A super PAC aligned with President Joe Biden is working with young TV writers, directors, and producers to increase the octogenarian president’s underwhelming youth support.
Won’t PAC Down has “hired millennial and Gen Z writers, directors and producers”—including those who have worked on TV shows such as Saturday Night Live, Parks and Recreation, and Big Mouth—to “help craft pro-Biden content that’s specifically engineered to sell an octogenarian candidate to typically disillusioned and hard-to-reach voters under 30,” Politico reported Sunday.
The PAC’s goal is “no cringe” in its content, according to Politico reporter Elena Schneider. While the group, which plans to raise and spend up to $25 million, aims to avoid “splashy celebrity videos meant to go viral online,” the TV writers have pitched “everything from 30- and 90-second influencer-style ads” to “highly produced, scripted ads,” Politico reported. The ads will air next month and appear on social media and streaming services.
While the Biden campaign can’t legally coordinate with the PAC, campaign manager Julie Chávez Rodriguez told Politico that the campaign supports the group.
The report comes as young voters have started abandoning Biden, who is 81 years old, ahead of the 2024 election. While Gen Z and millennial voters overwhelmingly backed Biden in 2020, Biden now barely leads former president Donald Trump among the group, an NPR/PBS/Marist College poll found last month. When Marist pollsters factored in third-party candidates, Biden loses young voters to Trump by 6 points. A New York Times/Siena College poll found similar results in December, with Trump also beating Biden by 6 points among young voters.

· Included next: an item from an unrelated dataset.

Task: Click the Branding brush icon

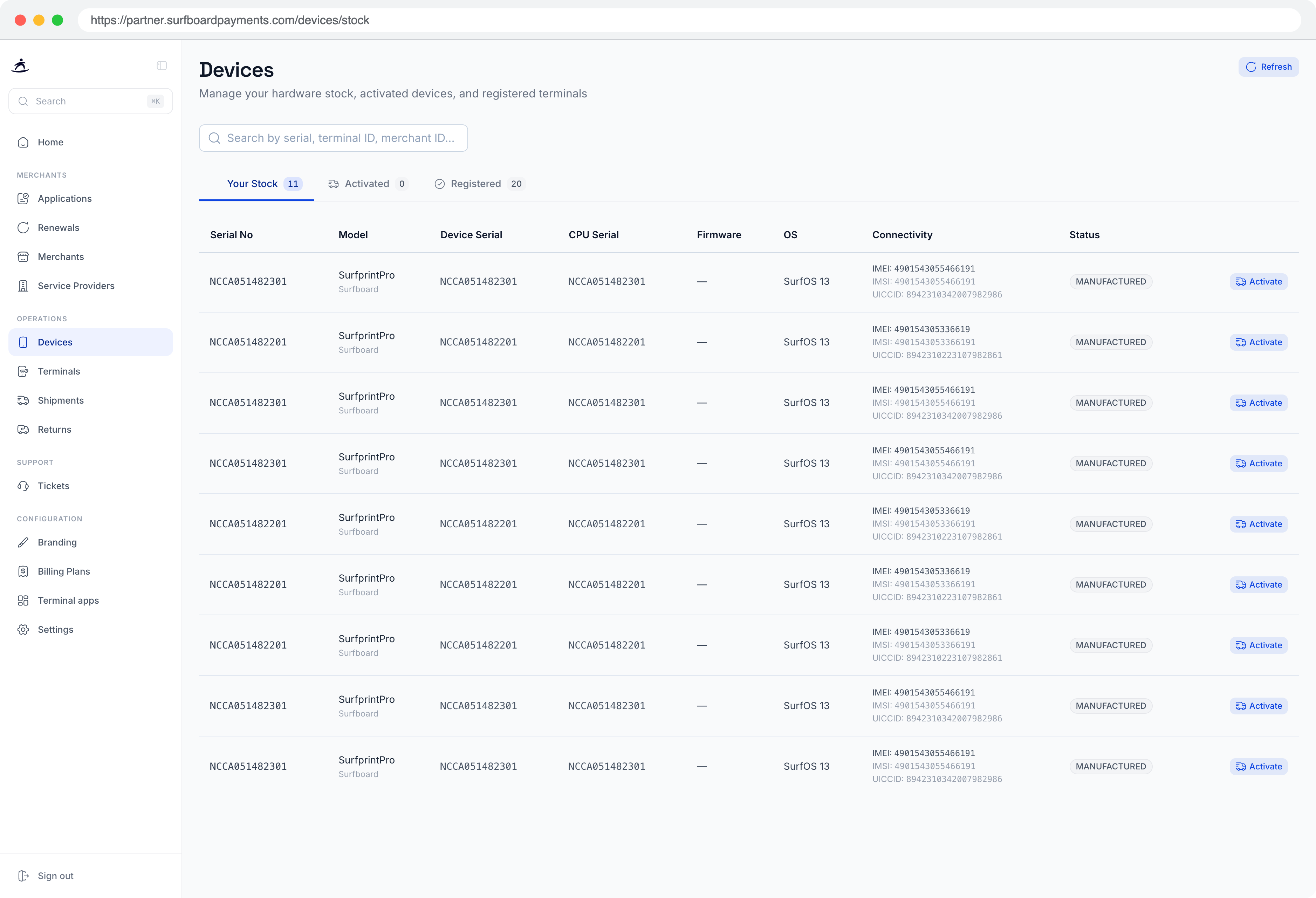Action: coord(23,542)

Democratic operatives fear that Gen Zers and millennials “will either look to other candidates or not vote at all, potentially costing Biden key support in battleground states,” Politico noted.
That fear may be well grounded. Few of the Gen Z and millennial writers and producers involved in Won’t PAC Down even knew about Biden’s scheme to have taxpayers take on millions of dollars in student debt, Politico reported.